For those who need it, here’s the explanation of the hearts breaking and the passionate reaction to the news of a stranger from across the pond announcing his forthcoming nuptials. You see somewhere in my actual waking, rational consciousness, I actually, really and truly thought I would be the next Princess of Wales. Seriously. Yes, I know how ridiculous it sounds and reads, but it’s the truth. Yes, I know I’m married. But when it comes to being a princess nothing is written in stone until you’re dead – even then God may still negotiate. You see many girls still actually have the “Princess” scenario ready to play out at a moment’s notice. Sure it’s a long shot that an American would be a British Princess, but HAS happened in the past. I give you Princess Grace of Monaco.
Speaking of Monaco – this is how obsessed I am with being a princess… England was actually my “safety” monarchy. This analogy is like the “safe” college you apply for. I’ve always thought that Prince William would marry me if I was not already wed to another prince.

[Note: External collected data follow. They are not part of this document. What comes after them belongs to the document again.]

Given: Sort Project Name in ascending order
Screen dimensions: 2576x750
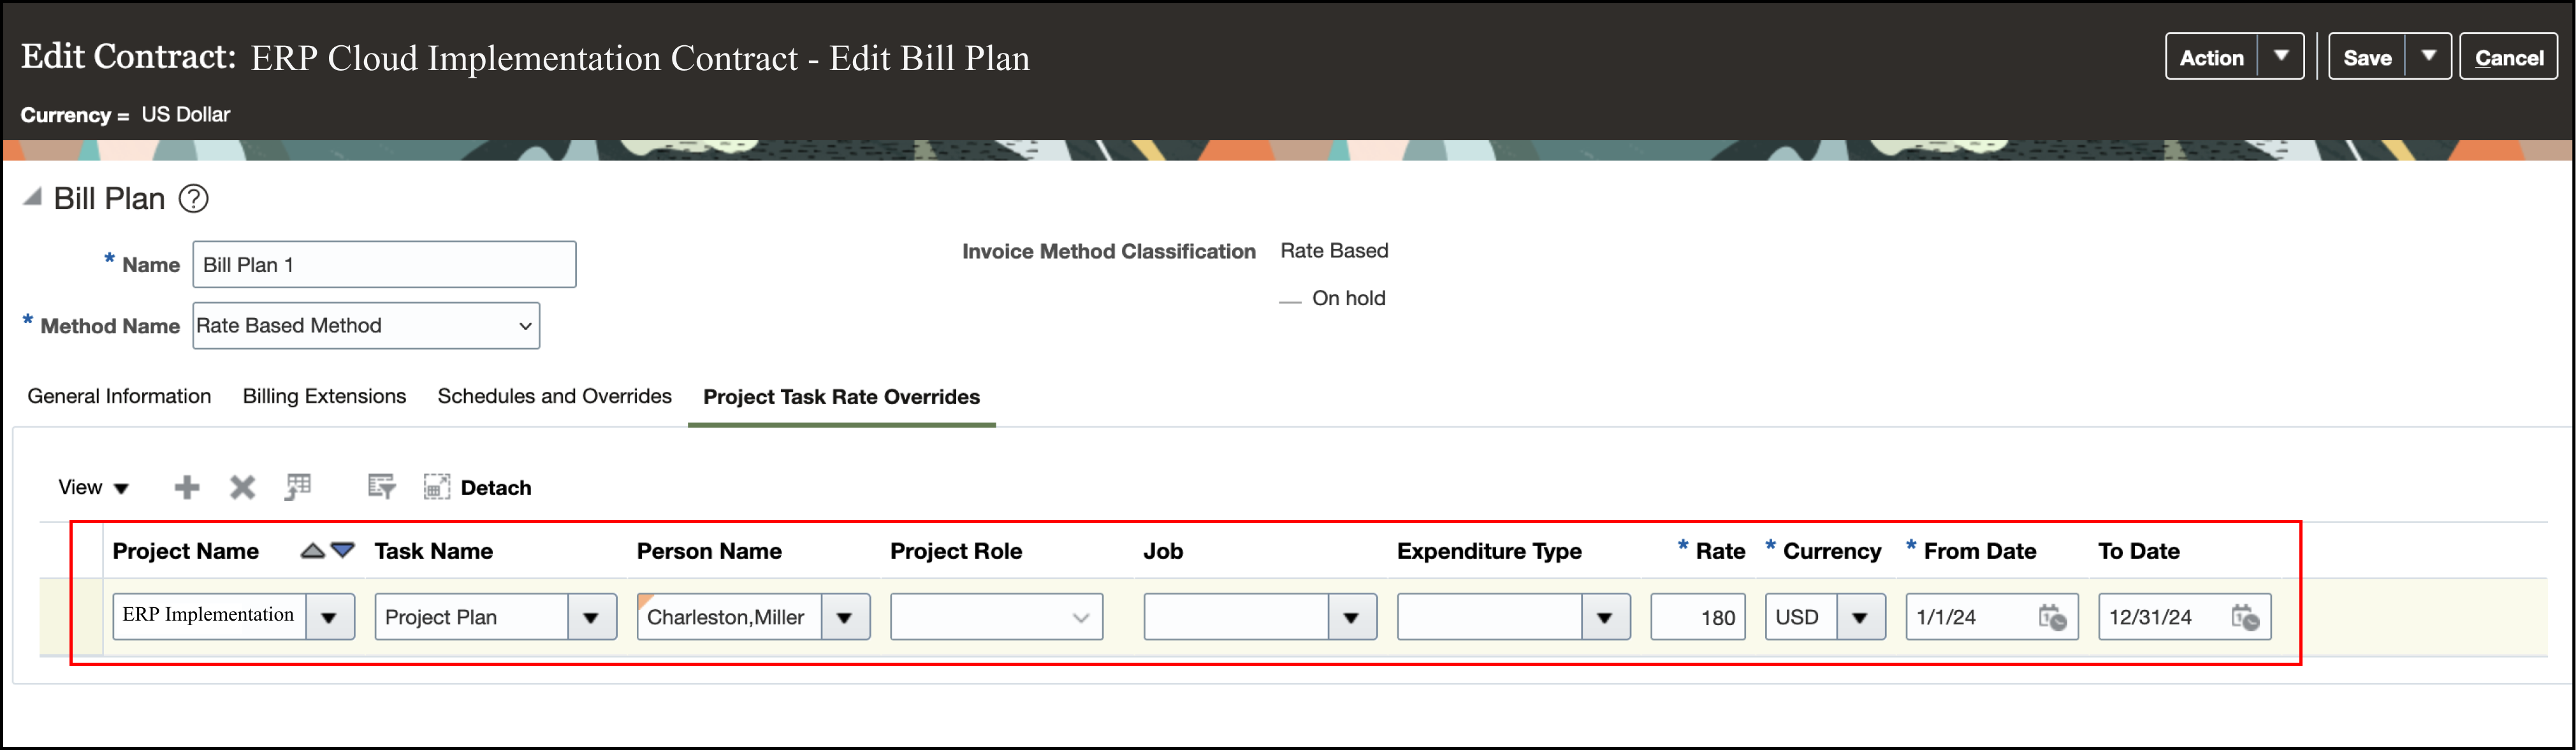Looking at the screenshot, I should (311, 549).
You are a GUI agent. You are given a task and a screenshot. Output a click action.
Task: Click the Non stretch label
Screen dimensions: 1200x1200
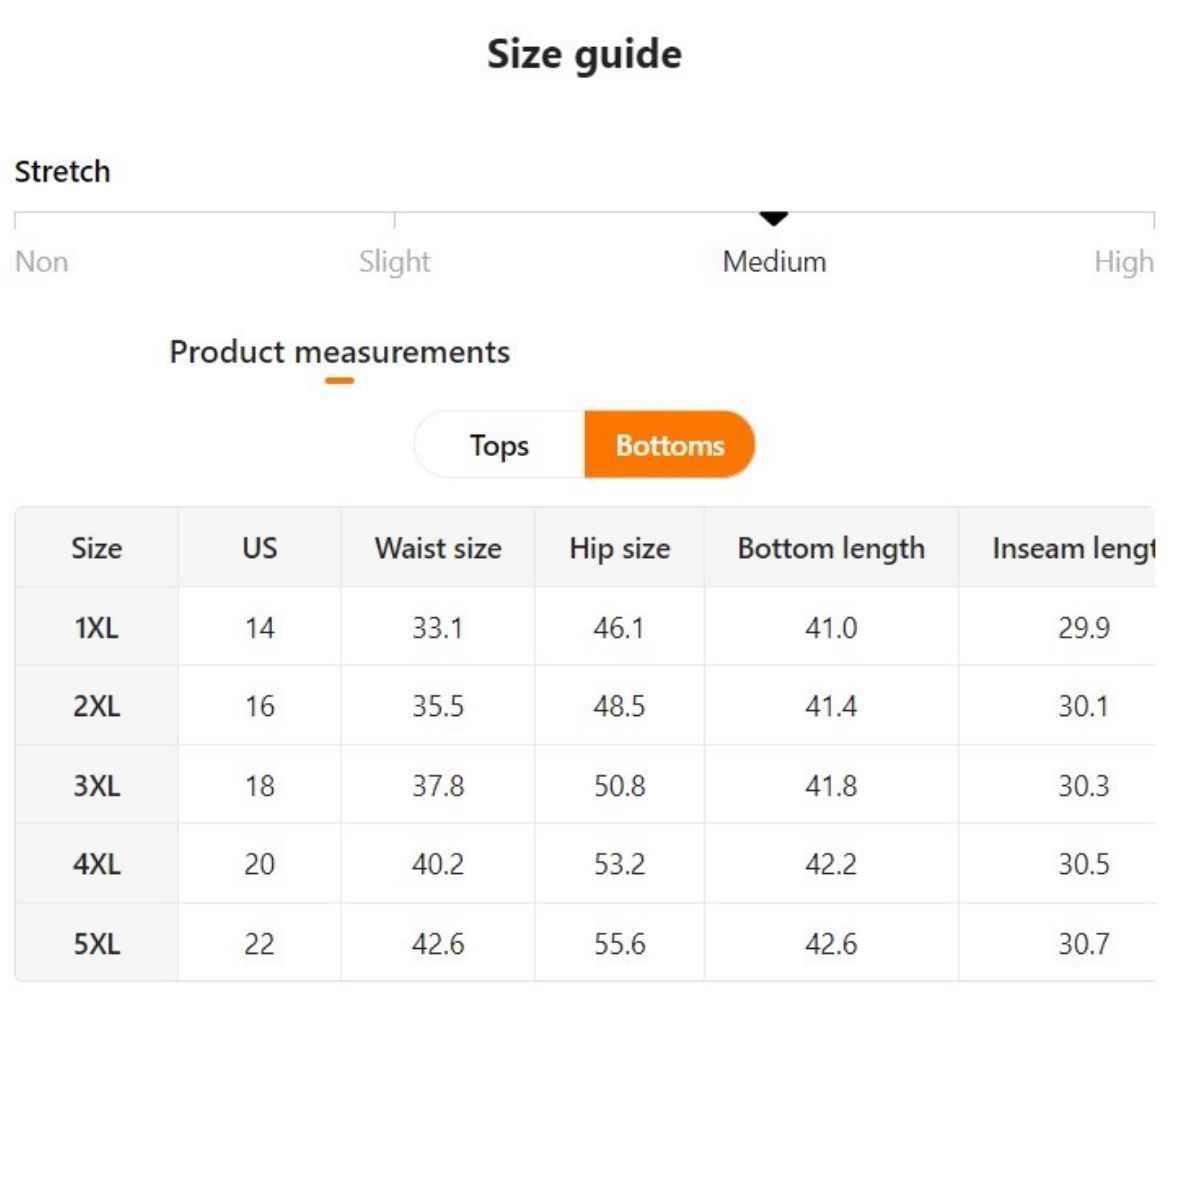coord(42,262)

Given the choice, however, I’d be Princess of Monaco. There’s just something about Monaco – the uber exclusive principality on the French Riviera that is a playground to the world’s mega wealthy. They don’t even have taxes there. Ever since I learned about how the House of Grimaldi came into power, I was completely taken. I’m borrowing some words from Wikipedia. Monaco has been ruled by the House of Grimaldi since 1297 when Francesco Grimaldi and his men captured the fortress protecting the Rock of Monaco while he was dressed as a Franciscan monk. Come on… Taking a fortress dressed as a monk. How cool is that? Prince Albert finally married not too long ago, so my hopes were dashed. But I still had William. Or so I thought.
Parents want their daughters to marry well, but a prince. I like to think it would have happened something like this if I were dating William.
Me: So dad, I’m graduating college but I don’t think I’m going to get a job right away.
Dad: Seriously. I sent you to St. Andrews and you’re not getting a job. That wasn’t a cheap school. Why did I send you?
Me: I thought I’d work for the family business and work from home. I don’t want to get a job and potentially do something the media would deem controversial. I’m going to lay low until I get engaged.
Dad: Not from my home! Lay low until you get engaged?
Me: Wills and I are going to live together in Wales where’s he’s stationed with the RAF.
Dad: You’re going to shack up with the Prince?
Me: It sounds ridiculous when you say it like that.
Dad: Because it is. Does your mama know about this?
Me: She asked if you knew about this.
Dad: Does HIS GRAND MAMA know about this?
Me: Um… Well… I don’t know.
Dad: So let me get this straight. I send you to one of the most prestigious schools in the country but you’re not going to get a job to avoid media controversy. AND you’re going to live with the Prince because you’re pretty sure one day he’ll marry you????
Me: Again, it sounds stupid when you say it….
Well congrats Kate! I hope it went better with your father than that. Your outlandish plan to land the Prince of Wales has worked. His brother, Harry, is still available I hear. I could be the Duchess of York. God knows, I could do a better job at that than Sarah Ferguson! After all, I look fantastic in hats! That ability is so wasted on this side of the pond.